▶ What is required
Leave out the pictures and retype exactly the lines from the one with "Instruction: Click the" through the end of the records.

Saved data entries:
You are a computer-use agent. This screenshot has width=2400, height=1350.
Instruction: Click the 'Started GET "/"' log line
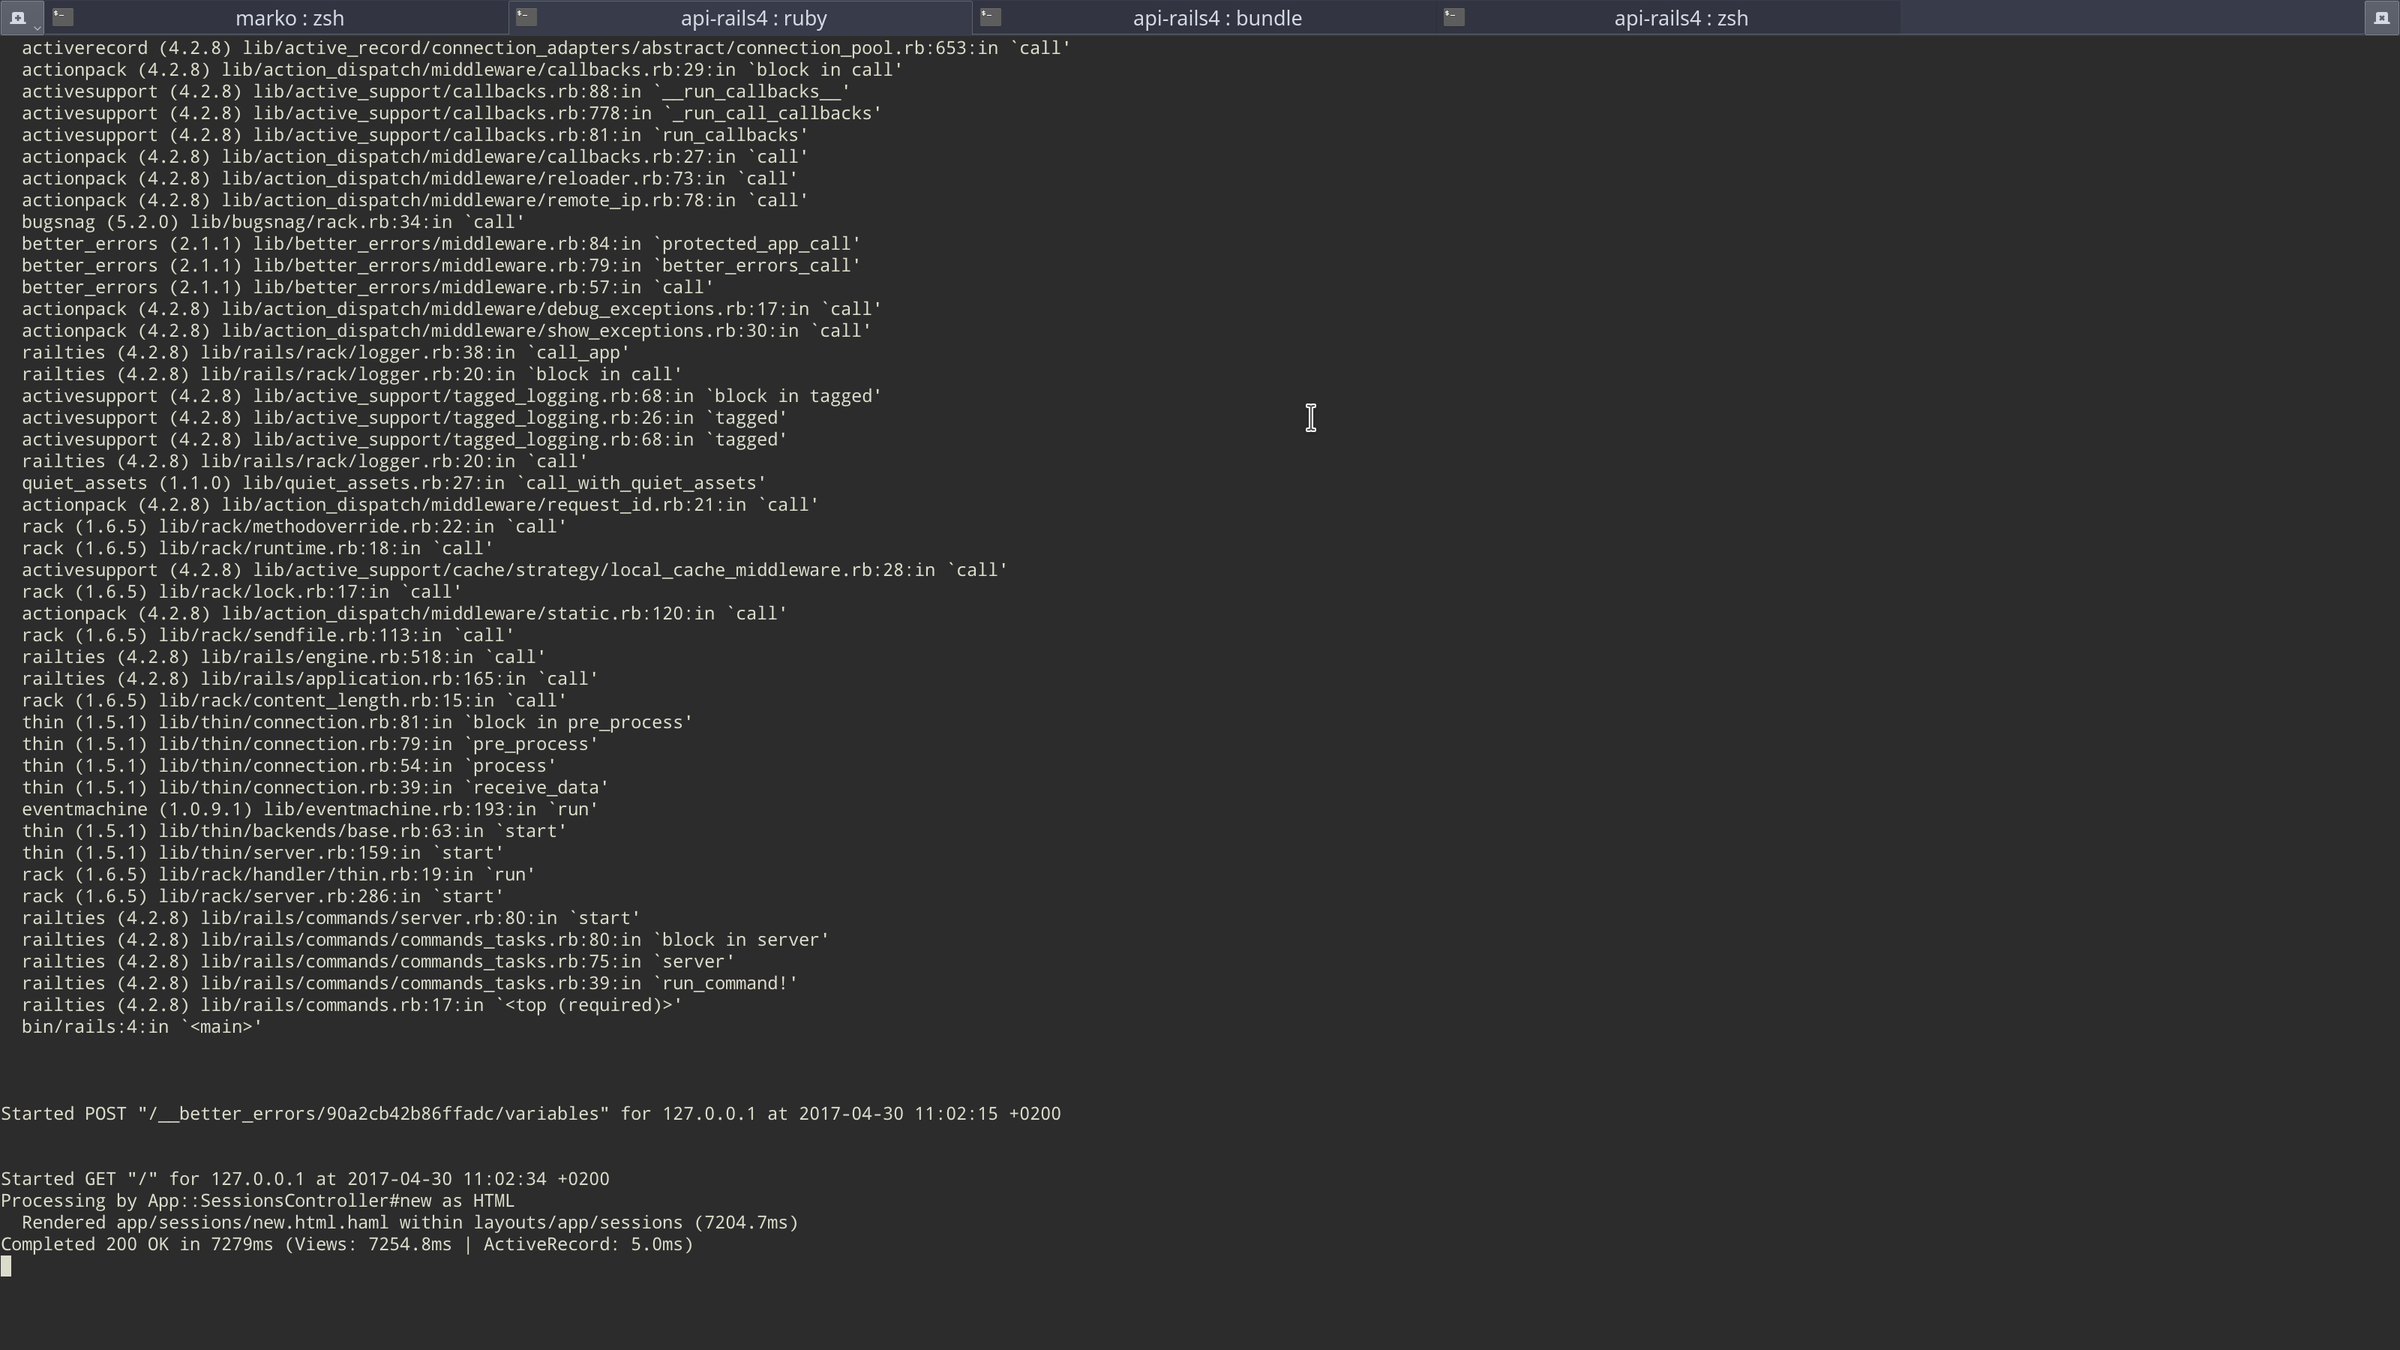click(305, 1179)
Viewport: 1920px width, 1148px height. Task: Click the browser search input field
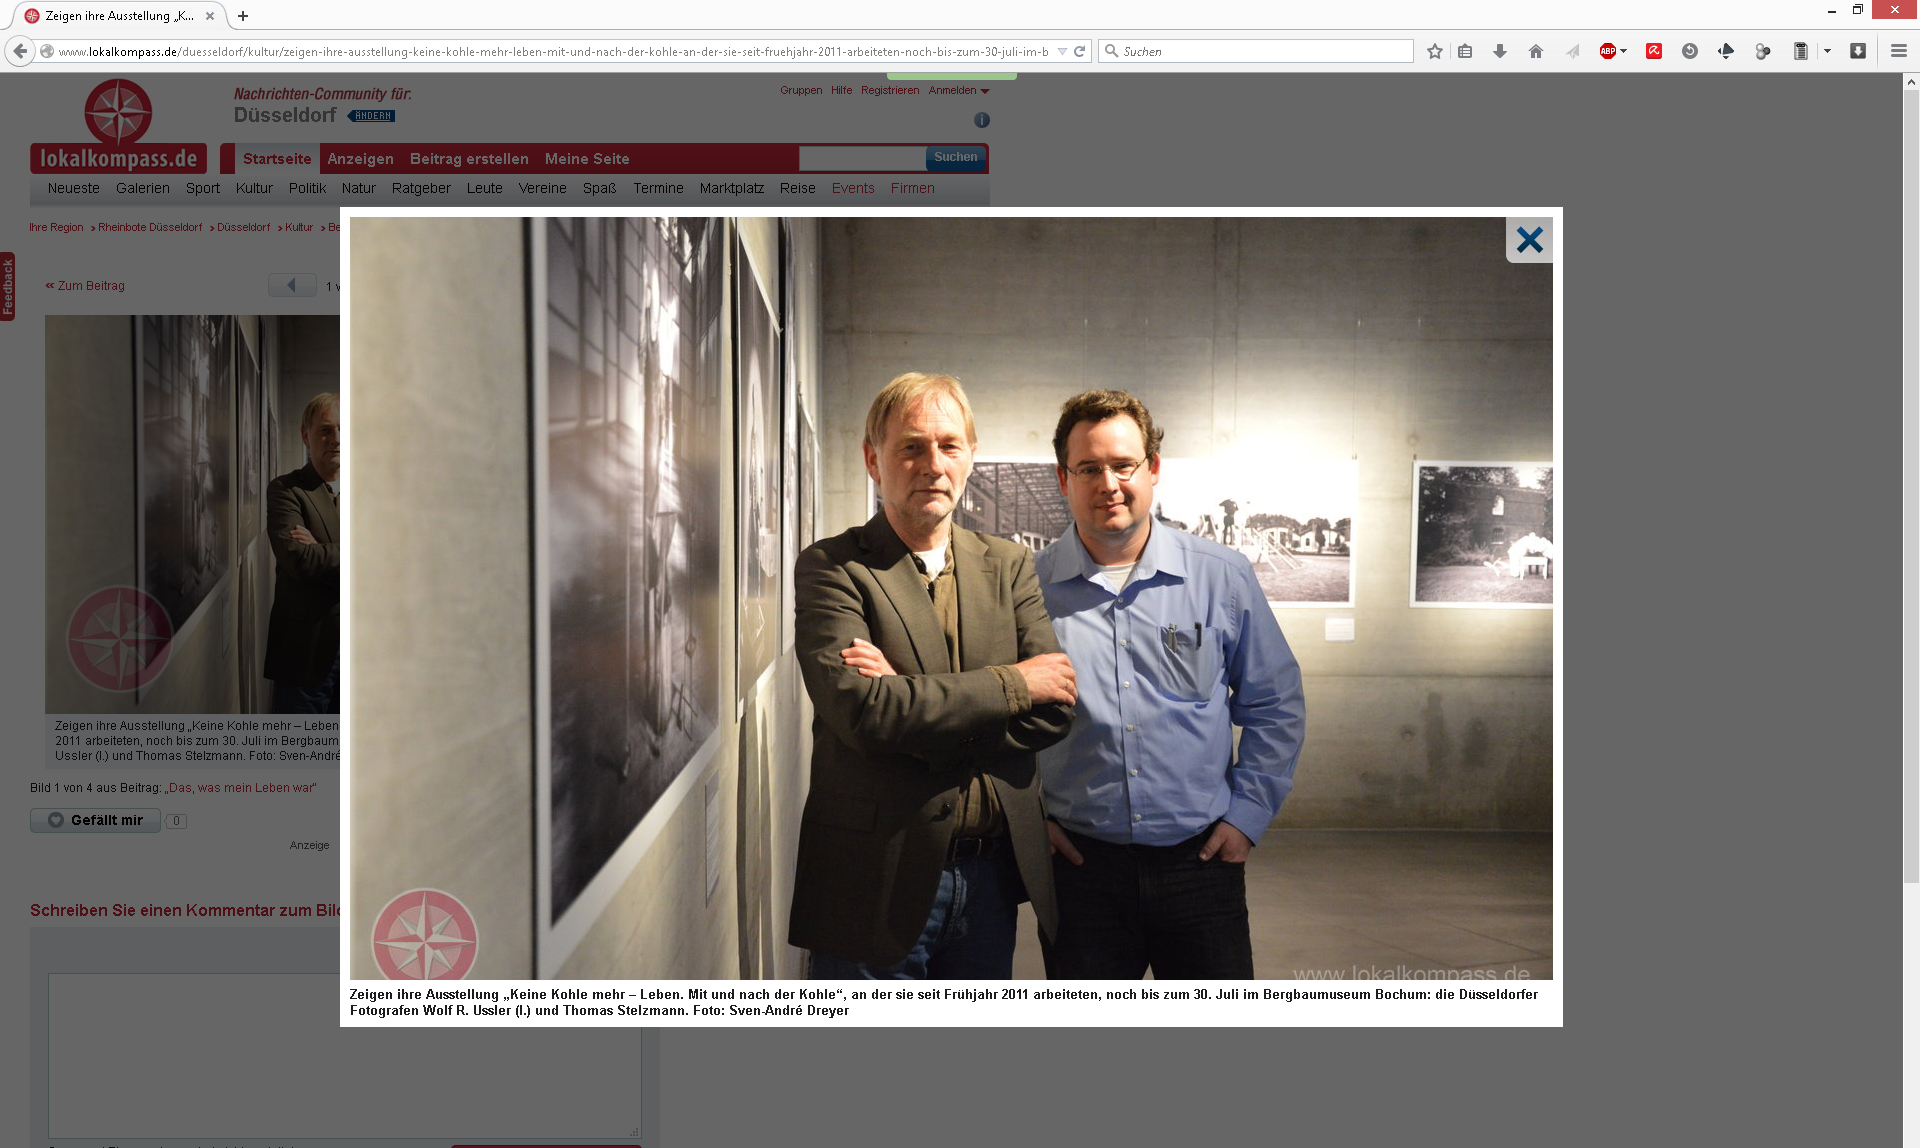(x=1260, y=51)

▶ Completed exercise
Instruction: Click the 'Started GET "/"' log line
click(305, 1179)
Viewport: 1920px width, 1148px height. Task: Click the browser search input field
(x=1260, y=51)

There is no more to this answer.